• **AIM OF THE EXERCISE**
List every interfering species that the passage on the NIR H₂O column retrieval strategy names in connection with choosing the spectral micro-windows.

• **DOCUMENT PASSAGE**
┌────────

2.2. The Retrieval Strategy of NIR H₂O Column

The GGG2020 software package uses a nonlinear least square spectral fitting algorithm (GFIT) to retrieve the H₂O total column [29]. The daily temperature and pressure profiles are also obtained from the NCEP data. Spectroscopic line parameters are adopted from the HITRAN 2012 database [30,31]. A set of spectral micro-windows for H₂O are chosen to retrieve the concentration by considering the minimum absorption of other interfering species (CH4, CO and CO2). GGG2020 calculates the total column of H₂O, and then the column-averaged DMF of the H₂O is computed as:

$$X_{H_{2}O}=\frac{{column}_{H_{2}O}}{colum{n}_{air}^{dry}}=0.2095\times \frac{colum{n}_{H_{2}O}}{colum{n}_{O_2}}$$

(1)

└────────

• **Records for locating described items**
┌────────

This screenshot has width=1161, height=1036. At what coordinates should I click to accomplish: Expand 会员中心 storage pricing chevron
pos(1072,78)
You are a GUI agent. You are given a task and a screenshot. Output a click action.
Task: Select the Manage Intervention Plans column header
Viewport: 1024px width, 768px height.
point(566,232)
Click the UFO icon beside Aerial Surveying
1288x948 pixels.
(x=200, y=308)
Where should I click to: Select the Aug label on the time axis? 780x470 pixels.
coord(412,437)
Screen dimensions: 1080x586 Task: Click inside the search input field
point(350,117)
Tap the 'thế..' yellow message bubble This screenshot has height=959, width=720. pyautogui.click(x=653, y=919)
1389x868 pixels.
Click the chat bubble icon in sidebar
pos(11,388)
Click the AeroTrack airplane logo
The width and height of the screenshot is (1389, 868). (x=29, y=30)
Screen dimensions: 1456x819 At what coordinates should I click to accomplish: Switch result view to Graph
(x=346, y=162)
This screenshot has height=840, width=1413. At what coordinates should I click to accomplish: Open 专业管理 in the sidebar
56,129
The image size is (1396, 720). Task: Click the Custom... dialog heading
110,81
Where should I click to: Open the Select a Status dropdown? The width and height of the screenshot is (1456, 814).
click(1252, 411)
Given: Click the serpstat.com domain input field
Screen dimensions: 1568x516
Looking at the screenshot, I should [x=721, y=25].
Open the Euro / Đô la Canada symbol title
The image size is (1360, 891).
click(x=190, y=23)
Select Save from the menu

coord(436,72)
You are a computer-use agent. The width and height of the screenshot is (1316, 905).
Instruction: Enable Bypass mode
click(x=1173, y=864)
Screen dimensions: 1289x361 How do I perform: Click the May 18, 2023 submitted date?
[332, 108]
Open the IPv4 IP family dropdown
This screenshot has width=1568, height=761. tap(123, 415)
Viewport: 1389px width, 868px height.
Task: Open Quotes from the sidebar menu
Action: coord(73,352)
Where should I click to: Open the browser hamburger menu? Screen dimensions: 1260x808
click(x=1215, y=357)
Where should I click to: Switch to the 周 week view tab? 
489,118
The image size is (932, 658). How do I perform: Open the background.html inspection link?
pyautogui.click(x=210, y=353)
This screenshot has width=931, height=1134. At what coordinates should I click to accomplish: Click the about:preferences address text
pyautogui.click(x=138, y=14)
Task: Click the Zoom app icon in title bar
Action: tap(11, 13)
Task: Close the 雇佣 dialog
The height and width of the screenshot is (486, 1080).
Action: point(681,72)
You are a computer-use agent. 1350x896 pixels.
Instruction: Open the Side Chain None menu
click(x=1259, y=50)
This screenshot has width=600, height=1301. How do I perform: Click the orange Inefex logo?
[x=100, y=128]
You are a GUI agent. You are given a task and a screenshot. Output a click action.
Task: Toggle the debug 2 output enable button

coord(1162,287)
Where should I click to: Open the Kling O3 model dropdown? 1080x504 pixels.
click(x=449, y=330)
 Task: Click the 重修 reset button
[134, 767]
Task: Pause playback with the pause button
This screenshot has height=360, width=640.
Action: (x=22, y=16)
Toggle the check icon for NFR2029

└────────

• **EXERCISE RESULT**
CH4, CO, CO2